DistroWatch is one of the longest-running websites tracking Linux distributions. Its “Page Hit Ranking” measures interest and traffic for each distro and is widely used as a rough proxy for community popularity and momentum. Falling six positions over five years is a significant signal in the Linux world.

Where Things Stand Today

Team: On Strike (Phase 3) Philip Müller: Conditionally Open to Talks Nonprofit Formation: Not Yet Started Fork: Remains a Live Threat

As of March 21, 2026, the situation is unresolved but has moved slightly off its most adversarial footing. Müller’s March 19 statement — expressing openness to “serious discussions” once a nonprofit is established — was described by LWN.net as a possible truce signal. But critics note it is conditional: he is not offering to help create the nonprofit, not committing to transfer assets, and not addressing Gilg’s unanswered question. The manifesto team has yet to stand down.

Development has not completely halted; Manjaro’s rolling-release pipeline continues to function. But the organizational paralysis is real, and the uncertainty is visible to users who follow the project closely.


Analysis: A Governance Crisis Decades in the Making

What is unfolding at Manjaro is a story that repeats throughout the history of open-source software: a project born from community passion gradually captured by commercial logic, until the tension becomes irreconcilable. The specific form it takes — a founder treating a community project as personal property, while contributors who built the project’s value find themselves without meaningful control — is a well-worn pattern.

What makes Manjaro’s case notable is the orderliness of the challenge. The manifesto is not a rage-quit or an anonymous accusation. It is a structured, legally-informed proposal with a clear ask, a fair timeline, and a genuine off-ramp for the company. The signatories are not trying to destroy Manjaro GmbH; they are trying to save the Manjaro project from it.

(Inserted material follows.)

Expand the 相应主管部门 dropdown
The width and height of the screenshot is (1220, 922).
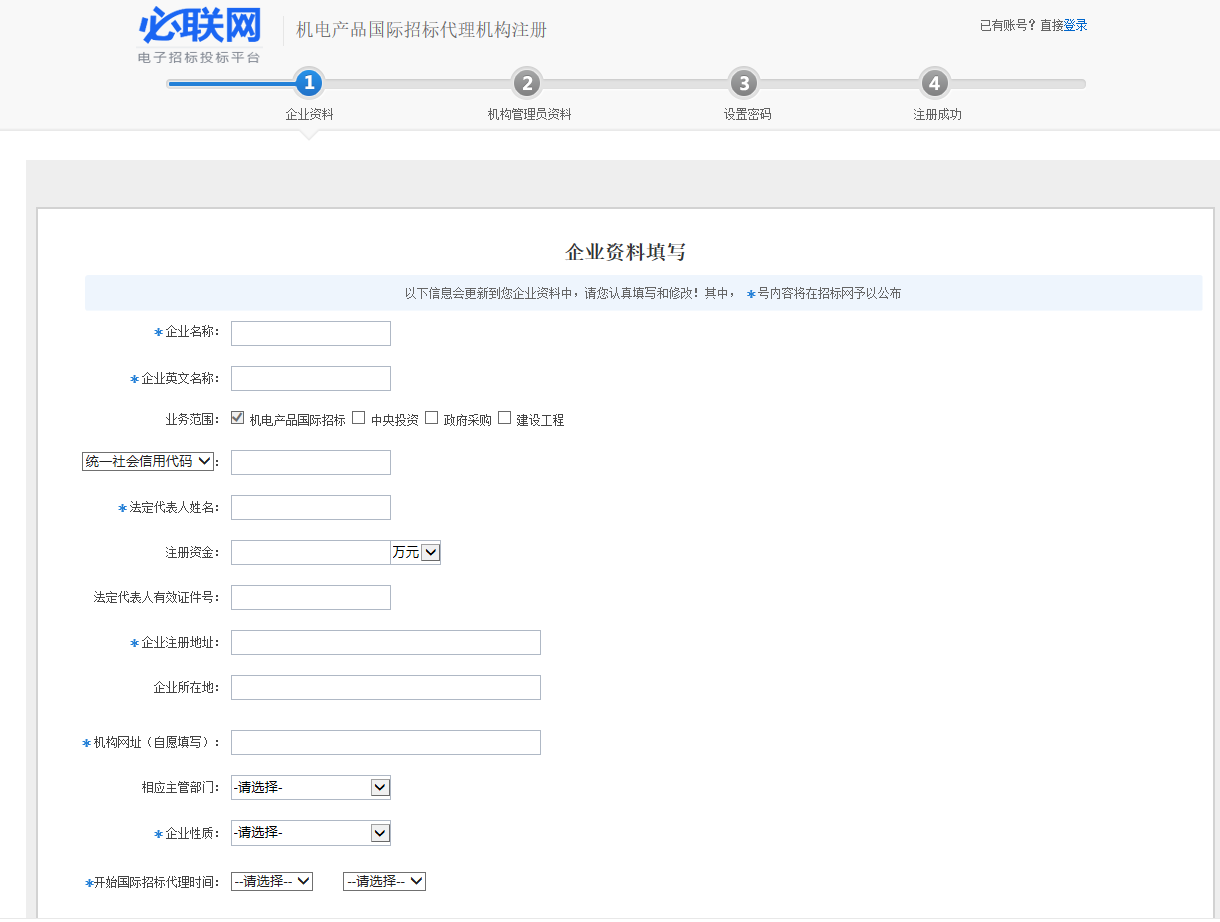310,788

Whether that distinction can survive the coming months depends on one variable: whether Philip Müller decides that a smaller role in a healthy project is better than full ownership of a dying one. The Linux community is watching closely. The next few months will be decisive.


Sources: Manjaro Forum (forum.manjaro.org) · It’s FOSS News · GamingOnLinux · FOSS Force · LWN.net · DistroWatch

Why Popular Manjaro Linux Distribution Is Facing a Crisis?

Why Popular Manjaro Linux Distribution Is Facing a Crisis?